Field warned that the prevailing uncertainty and what may look like "quite-frightening" portfolio losses at present “could lead to some consumers making rash decisions, or being taken in by scams that might offer them the chance to recoup those losses more quickly.”
The group will offer specific guidance on how to avoid scams, including the personal and financial information wealth managers will never ask a client through various communication channels; the latest scams the association has been alerted to, professional advice users should seek, and who to contact in the event of suspect activity.

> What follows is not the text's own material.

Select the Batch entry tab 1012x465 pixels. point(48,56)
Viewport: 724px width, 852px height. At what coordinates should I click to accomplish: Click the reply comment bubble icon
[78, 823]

It said it will work with existing partners, including the Money Advice Service, the Money and Pensions Service, the FCA’s Financial Services Compensation Scheme, Action Fraud, and police authorities to collate best-practice information that will be available as part of PIMFA's Financial and Mental Wellbeing campaign.
The association that represents members across the wealth management sector warned that more work in general is needed to protect consumers from financial predators, which it said is costing consumers on average 22 years in pensions savings, or almost three times their annual earnings.
Tim Fassam, who started at the trade group earlier this month as director of government relations and policy, said the FCA’s proposal to launch a consumer campaign on high-risk investments should “learn from” its previous ScamSmart campaign to make sure that policy measures are appropriately targeted.
Protecting the public from financial exploitation is "hugely important" for the FCA and the advice industry as a whole, he said. "The true measure of success will be whether we see a change in consumers’ behaviour and whether efforts to protect them from financial predators leads to an increase in the number of savers receiving professional advice."
Raised anxiety about financial wellbeing
Ways in which the regulator can safeguard investor interests were
presented in PIMFA's recent Future of Supervision
report. The debate between regulators and the industry on how to
raise the quality of the advice market has often been a strained
one.
“We will always advocate for the benefits of consumers receiving professional, regulated advice wherever possible to help protect their financial futures,” Field said. “Ultimately, the advice remains the same: If it looks too good to be true it almost certainly is.”